Neural network training

In the cross-validation, average per-point accuracy on the test fold was 83% ± 2% prior to postprocessing, indicating that the network was able to learn generalizable layer-specific features and transfer them to novel cortical areas. The predictions of the model trained on the full data set were used to create a 3D segmentation of the cortical layers in both hemispheres of the BigBrain data set (Fig 1).

Confidence results

Layer confidence maps, given by the difference between prediction values (between 0 and 1) of the highest and second-highest predicted classes for each point, give an approximation of the reliability of laminar segmentations for the cortex where ground truth manual segmentations have not been carried out (S2 Fig). Throughout the cortex, the network has high confidence for suprapial and white matter classes. Cortical layers also exhibit consistent confidence maps, with slightly lower confidence for layer IV. This pattern matches with visual observations that layer IV is often the most difficult layer to identify.

Resolution results

Downsampling BigBrain to decrease the resolution, from 20 μm down to 1,000 μm, progressively decreased the accuracy of the network on the test folds from 85% to 60% (S3 Fig). However, at 100 μm (the approximate upper limit for current high-resolution structural MRI), profiles had sufficient detail to maintain an accuracy of 76%.

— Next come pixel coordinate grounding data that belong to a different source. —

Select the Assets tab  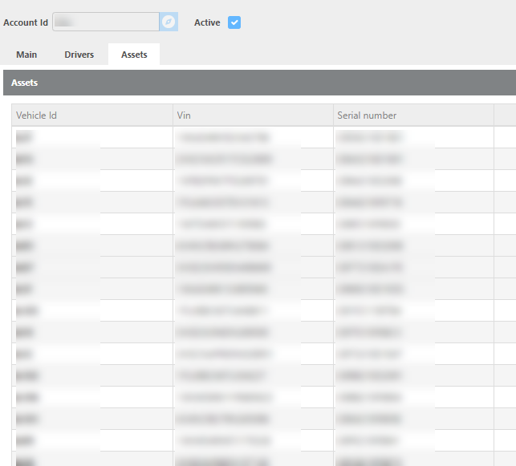coord(134,55)
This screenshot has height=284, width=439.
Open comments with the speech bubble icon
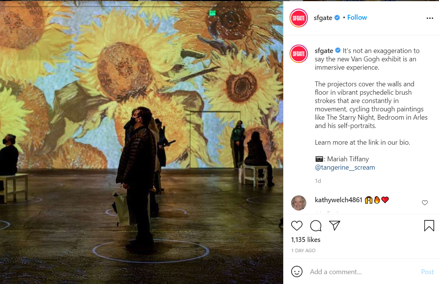pos(316,226)
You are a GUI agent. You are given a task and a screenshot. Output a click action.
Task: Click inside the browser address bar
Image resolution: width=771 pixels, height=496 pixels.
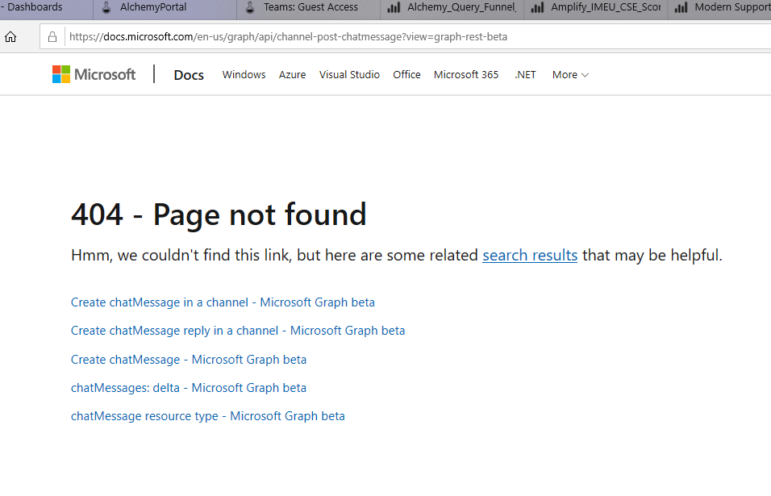coord(323,36)
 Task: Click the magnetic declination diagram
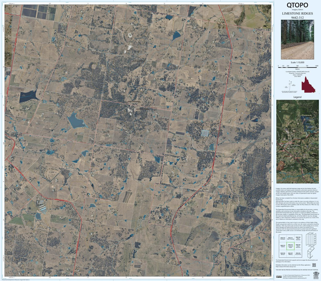tap(289, 86)
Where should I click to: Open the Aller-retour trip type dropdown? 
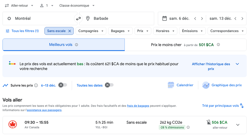tap(19, 5)
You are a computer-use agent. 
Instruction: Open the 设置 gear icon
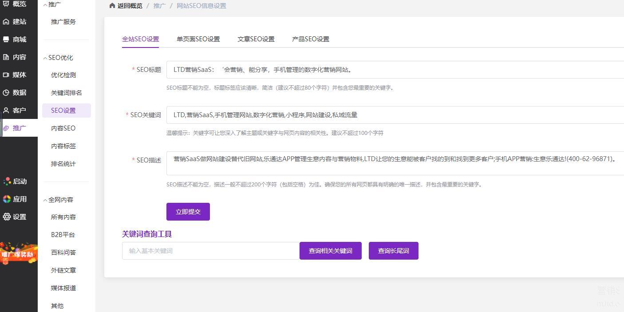pyautogui.click(x=7, y=217)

We automatically segmented the 6 histological layers of the cerebral cortex in the 3D reconstructed BigBrain. This is the first whole-brain quantitative, laminar atlas with high precision and the first ever in 3D. Our approach overcomes many historical problems with histological thickness measurements and provides a higher level of precision and detail than any past laminar atlases. We used this atlas to test for gradients of cortical and laminar thickness within sensory and motor processing hierarchies. Consistent with previous findings using in vivo MRI [10] and 2D histological measurements [8], visual, somatosensory, and auditory hierarchies exhibited a gradient of increasing cortical thickness from primary sensory to higher-order areas. These gradients were primarily driven by layers III, V, VI. By contrast, the motor-frontal cortices exhibited a decreasing cortical thickness gradient away from the primary motor cortex towards higher-order frontal areas, which was driven by decreases in these layers. These findings highlight the utility of the BigBrain for linking micro- and macroscale patterns of cortical organization.

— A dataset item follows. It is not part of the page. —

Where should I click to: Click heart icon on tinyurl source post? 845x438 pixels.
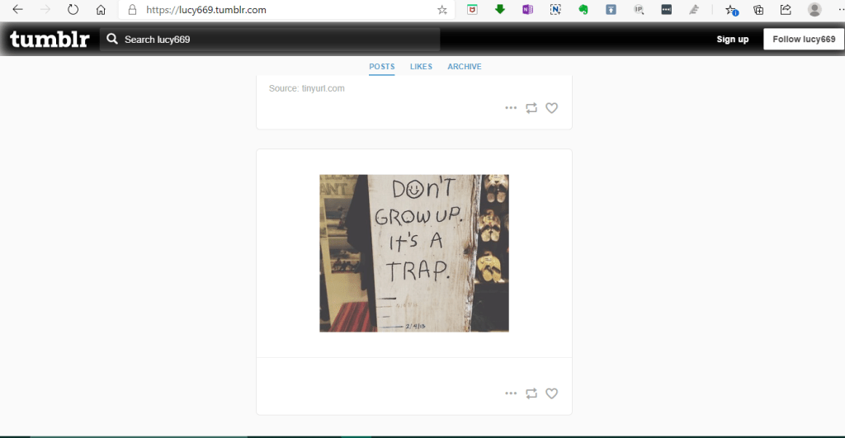pos(552,108)
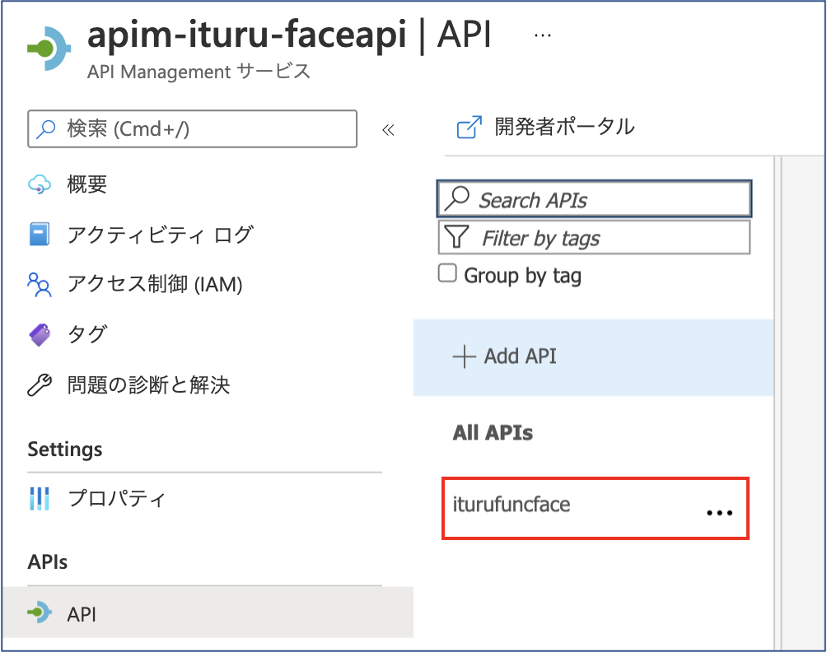The width and height of the screenshot is (827, 652).
Task: Open アクティビティ ログ book icon
Action: 40,235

Gradients of thickness are large-scale markers of systematic changes in the cortical histology. The volume of the cortex is 80% to 90% neuropil [3539], of which 60% is axons and dendrites, and the remainder is synaptic boutons, spines, and glia. As neuronal density does not tend to correspond with increases in cortical thickness [40,41], and the majority of the cortical volume is made up of neuropil, increased thickness is most likely to indicate increased intracortical connectivity [7]. At a laminar level, the strongest contributors to the overall thickness gradients were layers III, V, and VI (Fig 6). Cell morphological studies in macaques have shown that the cell size and dendritic arborization of layer III and V pyramidal neurons increase along the visual pathway [18,42,43]. Similarly, afferent axonal patch sizes scale with pyramidal neuronal arborization [44]. Increases in dendritic arborization, axonal field size, and number of synapses would all give rise to an increase in the volume of laminar neuropil and are therefore plausible contributors in the laminar and overall thickness gradients measured here. Gradients of layer thickness provide us with a mesoscale link between in vivo patterns of MRI cortical thickness and histological changes in the cortical structure. Such links help us to understand the neurobiological significance of interindividual, longitudinal, and neuropathological biomarkers [7].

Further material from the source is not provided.